Une première femme à la tête des Nations Unies? Ce ne serait pas trop tôt! Ban Ki-moon, qui termine en décembre son deuxième mandat de cinq ans, est le huitième homme élu au poste de secrétaire général depuis la création de l’Organisation en 1945, au sortir de la Seconde Guerre mondiale. Or, plusieurs candidatures féminines de très haut vol figurent parmi les treize noms soumis au Conseil de sécurité de l’ONU, lequel doit tenir ce jeudi un tout premier vote à huis clos. C’est là le début d’un processus des plus opaques, au terme duquel un unique prétendant sera sélectionné d’ici à octobre. Celui-ci devra alors être officiellement approuvé par l’Assemblée générale.
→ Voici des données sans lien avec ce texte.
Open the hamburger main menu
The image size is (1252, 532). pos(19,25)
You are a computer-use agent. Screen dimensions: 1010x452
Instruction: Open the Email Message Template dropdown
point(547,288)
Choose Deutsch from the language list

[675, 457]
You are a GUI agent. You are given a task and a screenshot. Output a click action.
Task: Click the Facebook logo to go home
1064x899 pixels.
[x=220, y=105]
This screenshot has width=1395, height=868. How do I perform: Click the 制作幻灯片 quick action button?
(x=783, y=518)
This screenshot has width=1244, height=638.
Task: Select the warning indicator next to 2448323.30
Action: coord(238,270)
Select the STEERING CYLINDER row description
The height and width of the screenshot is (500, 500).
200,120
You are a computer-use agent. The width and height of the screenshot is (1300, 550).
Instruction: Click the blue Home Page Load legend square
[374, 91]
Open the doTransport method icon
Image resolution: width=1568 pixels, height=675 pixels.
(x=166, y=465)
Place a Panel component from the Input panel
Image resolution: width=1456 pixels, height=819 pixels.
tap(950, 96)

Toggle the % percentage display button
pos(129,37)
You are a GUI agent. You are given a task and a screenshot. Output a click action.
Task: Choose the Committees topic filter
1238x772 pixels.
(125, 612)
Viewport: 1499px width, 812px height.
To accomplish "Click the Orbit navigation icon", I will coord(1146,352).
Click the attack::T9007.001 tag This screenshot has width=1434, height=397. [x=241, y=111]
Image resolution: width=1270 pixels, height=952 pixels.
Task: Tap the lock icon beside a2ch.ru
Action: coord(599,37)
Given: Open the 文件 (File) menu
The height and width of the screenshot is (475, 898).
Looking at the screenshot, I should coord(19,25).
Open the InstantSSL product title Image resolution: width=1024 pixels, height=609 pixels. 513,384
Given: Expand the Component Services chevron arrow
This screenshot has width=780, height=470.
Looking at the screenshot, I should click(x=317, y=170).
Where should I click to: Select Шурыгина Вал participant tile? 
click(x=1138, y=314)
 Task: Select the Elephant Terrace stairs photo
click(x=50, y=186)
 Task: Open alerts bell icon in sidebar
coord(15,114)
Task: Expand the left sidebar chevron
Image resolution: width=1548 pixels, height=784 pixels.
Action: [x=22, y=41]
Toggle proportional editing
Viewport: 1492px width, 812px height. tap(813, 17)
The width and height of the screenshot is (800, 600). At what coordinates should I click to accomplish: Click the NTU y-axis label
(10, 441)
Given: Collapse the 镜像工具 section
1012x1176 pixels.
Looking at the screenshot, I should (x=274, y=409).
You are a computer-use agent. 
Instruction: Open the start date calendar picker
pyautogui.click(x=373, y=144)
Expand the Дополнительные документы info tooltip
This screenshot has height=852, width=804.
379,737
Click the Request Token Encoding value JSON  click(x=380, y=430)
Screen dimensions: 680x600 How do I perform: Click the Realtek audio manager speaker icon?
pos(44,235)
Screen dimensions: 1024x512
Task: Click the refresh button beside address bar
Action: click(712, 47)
Qui sont ces femmes? Il y a par exemple Helen Clark, l’ancienne première ministre néozélandaise qui dirige le Programme des Nations Unies pour le développement (PNUD). Ou encore Irina Bokova, diplomate bulgare à la tête de l’Unesco. Mais aussi Christiana Figueres, la Costaricaine qui a fini en beauté, ce samedi, son mandat de secrétaire exécutive à la Convention-cadre des Nations Unies sur les changements climatiques.